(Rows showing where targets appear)
# # # # #

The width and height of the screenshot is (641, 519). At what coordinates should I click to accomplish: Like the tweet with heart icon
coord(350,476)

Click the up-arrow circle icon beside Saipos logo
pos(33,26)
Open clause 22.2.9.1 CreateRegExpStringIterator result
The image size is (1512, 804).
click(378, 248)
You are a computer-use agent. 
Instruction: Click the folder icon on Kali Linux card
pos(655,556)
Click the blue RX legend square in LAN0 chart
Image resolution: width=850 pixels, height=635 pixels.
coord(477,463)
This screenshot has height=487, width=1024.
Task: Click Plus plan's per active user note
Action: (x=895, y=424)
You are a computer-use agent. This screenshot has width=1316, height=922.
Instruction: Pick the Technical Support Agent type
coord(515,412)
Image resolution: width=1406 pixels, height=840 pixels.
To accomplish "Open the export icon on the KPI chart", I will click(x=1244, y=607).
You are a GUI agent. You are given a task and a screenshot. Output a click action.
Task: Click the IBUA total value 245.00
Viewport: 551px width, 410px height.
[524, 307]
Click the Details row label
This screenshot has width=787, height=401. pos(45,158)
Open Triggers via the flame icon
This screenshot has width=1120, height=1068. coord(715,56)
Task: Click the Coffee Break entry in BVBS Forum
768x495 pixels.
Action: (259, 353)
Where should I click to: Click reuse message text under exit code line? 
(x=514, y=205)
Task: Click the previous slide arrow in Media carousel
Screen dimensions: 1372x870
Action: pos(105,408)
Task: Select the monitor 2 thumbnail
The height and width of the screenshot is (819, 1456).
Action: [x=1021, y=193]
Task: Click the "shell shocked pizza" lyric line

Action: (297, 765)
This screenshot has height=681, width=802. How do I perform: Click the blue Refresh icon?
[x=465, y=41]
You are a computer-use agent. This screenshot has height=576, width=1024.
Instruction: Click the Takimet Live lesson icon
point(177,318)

# # # # #

TASK TO CARRY OUT
Convert the records above into a Markdown table with two columns, Row and Entry: number each line in Row and put the line itself in Entry, leaving out blank lines.

RESPONSE
| Row | Entry |
|---|---|
| 1 | The width and height of the screenshot is (641, 519). At what coordinates should I click to accomplish: Like the tweet with heart icon |
| 2 | coord(350,476) |
| 3 | Click the up-arrow circle icon beside Saipos logo |
| 4 | pos(33,26) |
| 5 | Open clause 22.2.9.1 CreateRegExpStringIterator result |
| 6 | The image size is (1512, 804). |
| 7 | click(378, 248) |
| 8 | You are a computer-use agent.  |
| 9 | Instruction: Click the folder icon on Kali Linux card |
| 10 | pos(655,556) |
| 11 | Click the blue RX legend square in LAN0 chart |
| 12 | Image resolution: width=850 pixels, height=635 pixels. |
| 13 | coord(477,463) |
| 14 | This screenshot has height=487, width=1024. |
| 15 | Task: Click Plus plan's per active user note |
| 16 | Action: (x=895, y=424) |
| 17 | You are a computer-use agent. This screenshot has width=1316, height=922. |
| 18 | Instruction: Pick the Technical Support Agent type |
| 19 | coord(515,412) |
| 20 | Image resolution: width=1406 pixels, height=840 pixels. |
| 21 | To accomplish "Open the export icon on the KPI chart", I will click(x=1244, y=607). |
| 22 | You are a GUI agent. You are given a task and a screenshot. Output a click action. |
| 23 | Task: Click the IBUA total value 245.00 |
| 24 | Viewport: 551px width, 410px height. |
| 25 | [524, 307] |
| 26 | Click the Details row label |
| 27 | This screenshot has width=787, height=401. pos(45,158) |
| 28 | Open Triggers via the flame icon |
| 29 | This screenshot has width=1120, height=1068. coord(715,56) |
| 30 | Task: Click the Coffee Break entry in BVBS Forum |
| 31 | 768x495 pixels. |
| 32 | Action: (259, 353) |
| 33 | Where should I click to: Click reuse message text under exit code line?  |
| 34 | (x=514, y=205) |
| 35 | Task: Click the previous slide arrow in Media carousel |
| 36 | Screen dimensions: 1372x870 |
| 37 | Action: pos(105,408) |
| 38 | Task: Select the monitor 2 thumbnail |
| 39 | The height and width of the screenshot is (819, 1456). |
| 40 | Action: [x=1021, y=193] |
| 41 | Task: Click the "shell shocked pizza" lyric line |
| 42 | Action: (297, 765) |
| 43 | This screenshot has height=681, width=802. How do I perform: Click the blue Refresh icon? |
| 44 | [x=465, y=41] |
| 45 | You are a computer-use agent. This screenshot has height=576, width=1024. |
| 46 | Instruction: Click the Takimet Live lesson icon |
| 47 | point(177,318) |